WHAT TO WORK ON: Return only the lines of the data below from the line with "Task: Activate the Rotate tool" up to and including the line with "Task: Click the back navigation arrow", exactly as written, with the pictures omitted.

DATA UNDER STUDY:
————

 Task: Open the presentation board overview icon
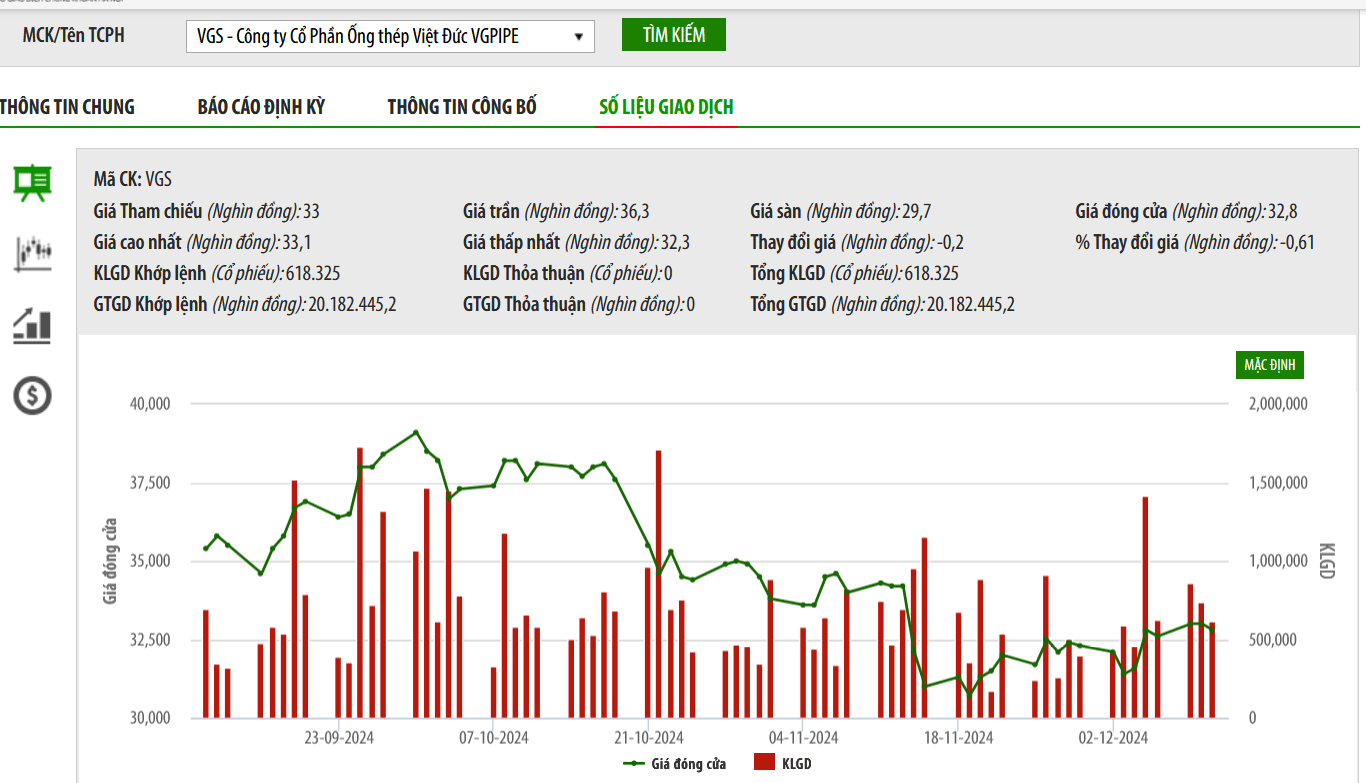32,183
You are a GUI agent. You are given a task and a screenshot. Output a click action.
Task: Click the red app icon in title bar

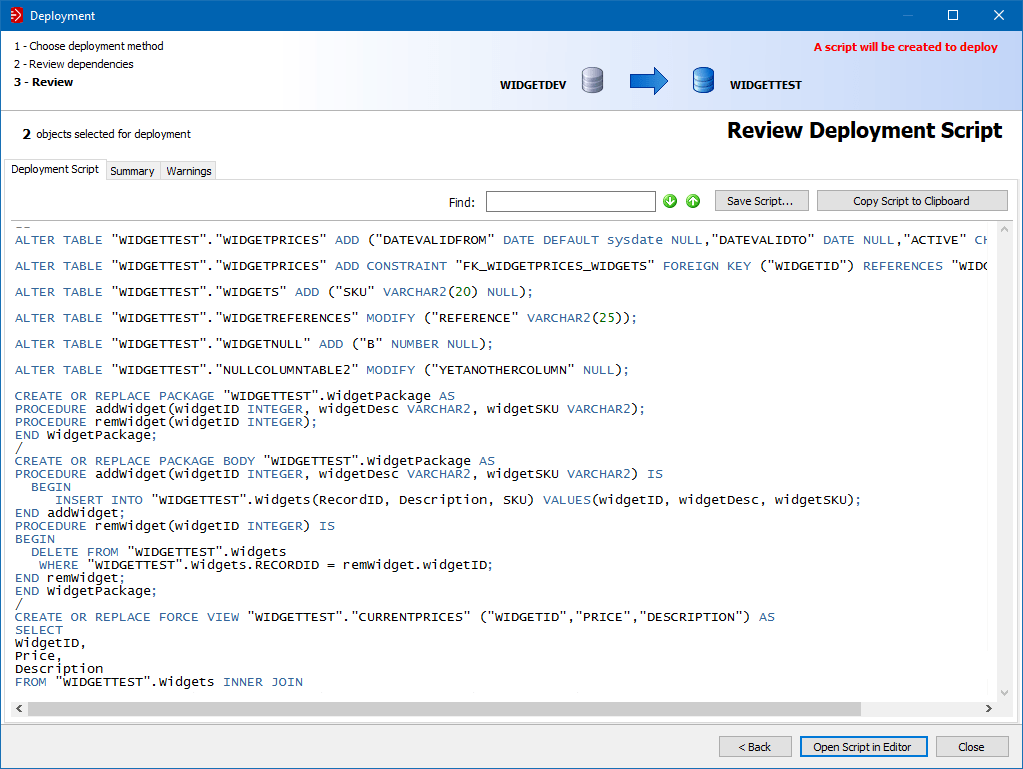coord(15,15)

————

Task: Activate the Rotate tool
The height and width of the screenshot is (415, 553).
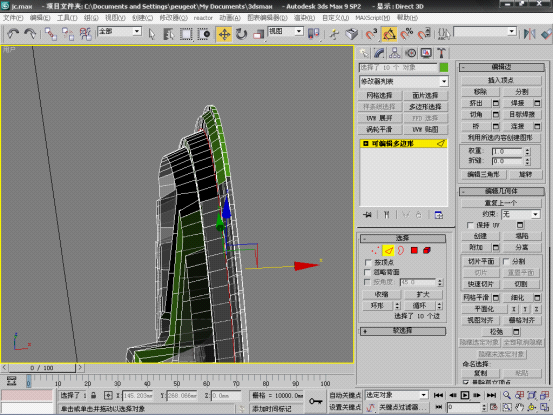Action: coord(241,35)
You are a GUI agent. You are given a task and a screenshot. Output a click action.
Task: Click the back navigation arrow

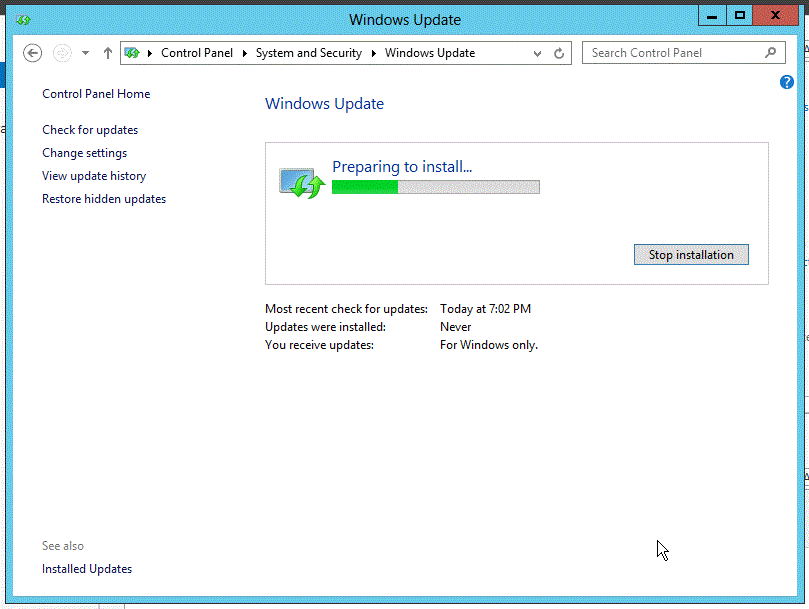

————

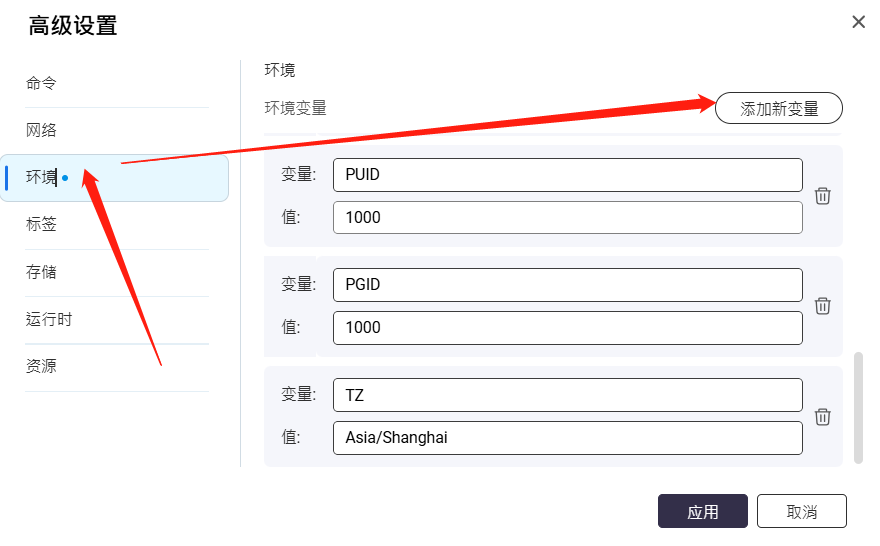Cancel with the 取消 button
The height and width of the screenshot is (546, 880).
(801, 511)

————

SOLUTION TO THIS TASK:
Task: Activate the Rotate tool
The height and width of the screenshot is (415, 553).
Action: coord(241,35)
You are a GUI agent. You are given a task and a screenshot. Output a click action.
Task: Click the back navigation arrow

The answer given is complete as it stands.